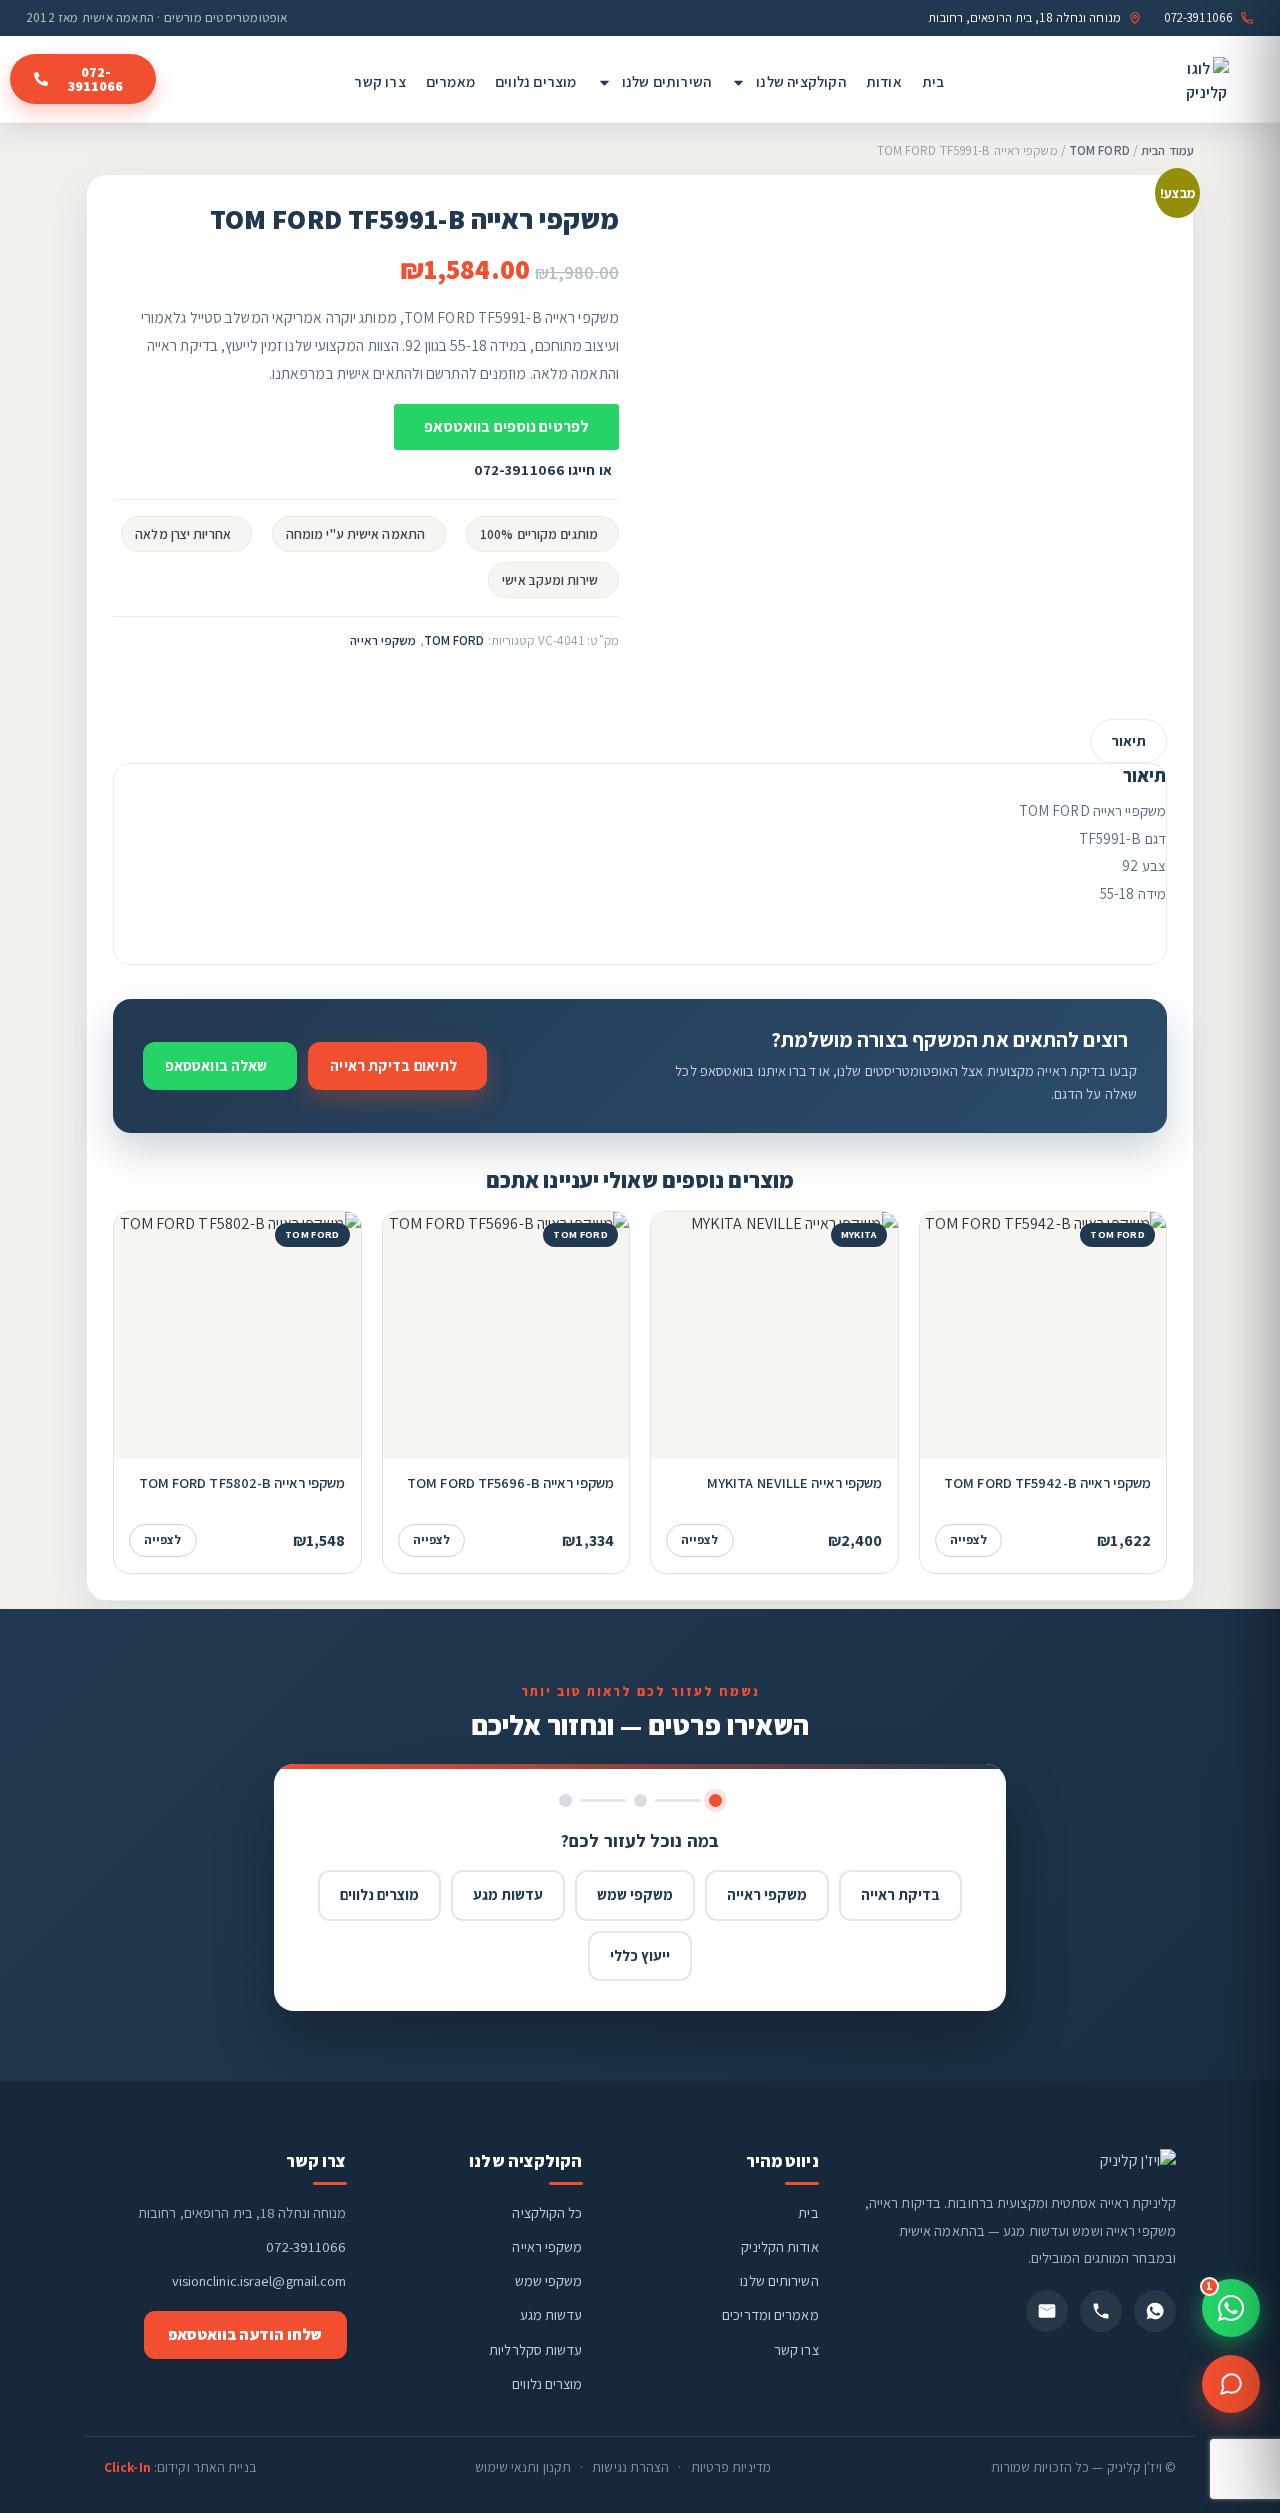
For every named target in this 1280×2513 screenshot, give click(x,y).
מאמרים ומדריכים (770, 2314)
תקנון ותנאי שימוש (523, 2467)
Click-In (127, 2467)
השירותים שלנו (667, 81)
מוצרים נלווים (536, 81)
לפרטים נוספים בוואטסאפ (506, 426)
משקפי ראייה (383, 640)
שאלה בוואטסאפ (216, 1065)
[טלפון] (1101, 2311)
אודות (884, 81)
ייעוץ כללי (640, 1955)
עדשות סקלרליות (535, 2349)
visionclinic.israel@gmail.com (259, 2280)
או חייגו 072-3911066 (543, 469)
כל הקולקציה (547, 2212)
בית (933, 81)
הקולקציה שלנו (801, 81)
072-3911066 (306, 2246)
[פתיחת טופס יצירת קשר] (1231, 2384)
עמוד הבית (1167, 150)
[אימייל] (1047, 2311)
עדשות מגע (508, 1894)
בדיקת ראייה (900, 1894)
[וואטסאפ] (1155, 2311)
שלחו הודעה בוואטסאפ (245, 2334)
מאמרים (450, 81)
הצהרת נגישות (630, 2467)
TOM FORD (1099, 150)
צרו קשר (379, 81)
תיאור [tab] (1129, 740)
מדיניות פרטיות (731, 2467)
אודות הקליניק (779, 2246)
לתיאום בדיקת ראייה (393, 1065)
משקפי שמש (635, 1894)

----

▸ REQUIRED WORK
The answer consists solely of the lines from the one containing "בדיקת ראייה (900, 1894)" through the last line of the data above, reproduced exactly.

▸ PROBLEM SOLUTION
בדיקת ראייה (900, 1894)
[וואטסאפ] (1155, 2311)
שלחו הודעה בוואטסאפ (245, 2334)
מאמרים (450, 81)
הצהרת נגישות (630, 2467)
TOM FORD (1099, 150)
צרו קשר (379, 81)
תיאור [tab] (1129, 740)
מדיניות פרטיות (731, 2467)
אודות הקליניק (779, 2246)
לתיאום בדיקת ראייה (393, 1065)
משקפי שמש (635, 1894)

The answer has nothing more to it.